The authors aimed to apply machine learning methods with public databases and literature to compile a series of drug candidates that could be repurposed to lower lipid levels in patients. Multiple machine learning algorithms were utilized to develop a model that could validate the lipid-lowering efficacy of non-lipid-lowering drugs. Furthermore, to evaluate the validity of the machine learning results, the authors conducted retrospective clinical data validation and animal experiments.
Multiple Drugs Exhibit Significant Lipid-Lowering Potential
A novel machine learning framework was utilized to analyze 3430 drugs—176 known lipid-lowering agents and 3254 controls. Following an analysis of the results, at least 8 models identified a total of 29 FDA-approved drugs without lipid-lowering indications that could have lipid-lowering potential.
Next, the authors sought to validate these drugs through a retrospective clinical data analysis. Through a comparative analysis of patients’ average blood lipid profiles before and after medication, 4 drugs—argatroban (Acova), levothyroxine sodium (Levoxyl; Pfizer), oseltamivir (Tamiflu; Roche), and thiamine—demonstrated meaningful biological activity in modulating patients’ blood lipid parameters. Argatroban was found to elicit the most pronounced effects, including on LDL and triglycerides.
In vivo experiments conducted through mouse models indicated other drugs that significantly modulated key lipid-related blood indicators. Again, levothyroxine sodium elicited significant triglyceride-lowering effects, along with sulfaphenazole. Six agents, including sorafenib (Nexavar; Bayer), prasterone (Intrarosa; Cosette Pharmaceuticals), and regorafenib (Stivarga; Bayer), exhibited significant effects on blood high-density lipoprotein (HDL) levels. Prasterone demonstrated the most notable HDL-elevating effect in the experiment.
Expansive Possibilities
Not only do the results of this trial provide a multitude of non-lipid-lowering therapies that could in fact be used to lower lipids, but they also demonstrate the feasibility of machine learning in examining datasets, exploring the potential of drugs, and incorporating numerous sources to provide solutions that can aid clinicians and pharmacists. The numerous validations the investigators underwent provide strong reliability to the study results, but interpreters should still exert caution given the limitations of artificial intelligence.

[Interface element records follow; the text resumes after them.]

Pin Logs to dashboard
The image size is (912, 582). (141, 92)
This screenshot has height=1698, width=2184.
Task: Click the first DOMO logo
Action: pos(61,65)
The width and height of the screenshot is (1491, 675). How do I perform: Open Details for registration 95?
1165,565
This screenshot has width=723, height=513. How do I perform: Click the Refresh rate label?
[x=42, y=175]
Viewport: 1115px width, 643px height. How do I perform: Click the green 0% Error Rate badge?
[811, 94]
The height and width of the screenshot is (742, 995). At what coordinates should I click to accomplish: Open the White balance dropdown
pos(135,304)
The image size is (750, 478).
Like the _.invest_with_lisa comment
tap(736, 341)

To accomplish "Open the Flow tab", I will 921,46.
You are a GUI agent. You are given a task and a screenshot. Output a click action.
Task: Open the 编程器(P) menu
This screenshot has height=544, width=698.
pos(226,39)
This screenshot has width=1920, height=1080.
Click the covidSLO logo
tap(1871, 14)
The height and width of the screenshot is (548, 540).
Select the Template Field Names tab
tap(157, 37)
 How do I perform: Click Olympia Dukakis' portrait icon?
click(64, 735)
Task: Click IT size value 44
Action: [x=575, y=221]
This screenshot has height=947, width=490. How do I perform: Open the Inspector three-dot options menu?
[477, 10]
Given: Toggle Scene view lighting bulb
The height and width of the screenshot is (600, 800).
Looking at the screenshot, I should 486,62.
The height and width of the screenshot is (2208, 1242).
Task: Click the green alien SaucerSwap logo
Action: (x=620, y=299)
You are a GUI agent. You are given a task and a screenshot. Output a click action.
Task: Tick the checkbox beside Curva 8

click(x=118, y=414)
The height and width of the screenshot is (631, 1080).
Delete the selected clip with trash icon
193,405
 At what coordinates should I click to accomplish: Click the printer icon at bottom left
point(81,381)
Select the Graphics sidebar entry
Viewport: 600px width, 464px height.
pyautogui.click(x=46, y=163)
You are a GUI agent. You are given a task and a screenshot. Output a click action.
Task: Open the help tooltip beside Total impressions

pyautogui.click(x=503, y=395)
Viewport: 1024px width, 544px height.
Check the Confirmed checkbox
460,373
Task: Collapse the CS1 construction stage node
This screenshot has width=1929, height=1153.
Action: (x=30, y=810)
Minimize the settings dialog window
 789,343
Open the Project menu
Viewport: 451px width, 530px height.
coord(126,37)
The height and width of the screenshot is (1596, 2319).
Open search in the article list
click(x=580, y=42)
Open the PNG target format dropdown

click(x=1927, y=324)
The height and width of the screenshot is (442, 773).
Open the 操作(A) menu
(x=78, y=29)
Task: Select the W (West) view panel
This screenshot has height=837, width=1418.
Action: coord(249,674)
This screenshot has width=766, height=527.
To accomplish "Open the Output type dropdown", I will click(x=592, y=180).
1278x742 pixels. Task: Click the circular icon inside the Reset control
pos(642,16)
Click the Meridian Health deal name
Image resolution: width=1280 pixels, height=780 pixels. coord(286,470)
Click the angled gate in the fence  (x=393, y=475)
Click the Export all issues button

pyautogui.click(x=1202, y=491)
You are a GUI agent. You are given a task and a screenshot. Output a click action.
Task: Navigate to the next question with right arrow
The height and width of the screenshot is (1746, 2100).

Across all the identified candidates, argatroban, levothyroxine sodium, and sulfaphenazole emerged as particularly notable, with significant potential to lower lipids. As the authors discuss, these agents could serve as useful gap-fillers for patients who do not tolerate or respond well to conventional lipid-lowering therapies. Notably, the newly identified agents could be combined with existing medications to achieve synergistic lipid-lowering effects, according to the authors. Beyond drug repurposing, the results could provide new directions for investigators in developing targeted therapies to control lipid levels.
“We’ve established a paradigm for AI-driven drug repositioning,” Peng Luo, MD, senior author of the study, said in a news release accompanying the results. “By integrating computational predictions with clinical and experimental validation, we bypass decades of traditional drug development—offering clinicians new tools faster and cheaper.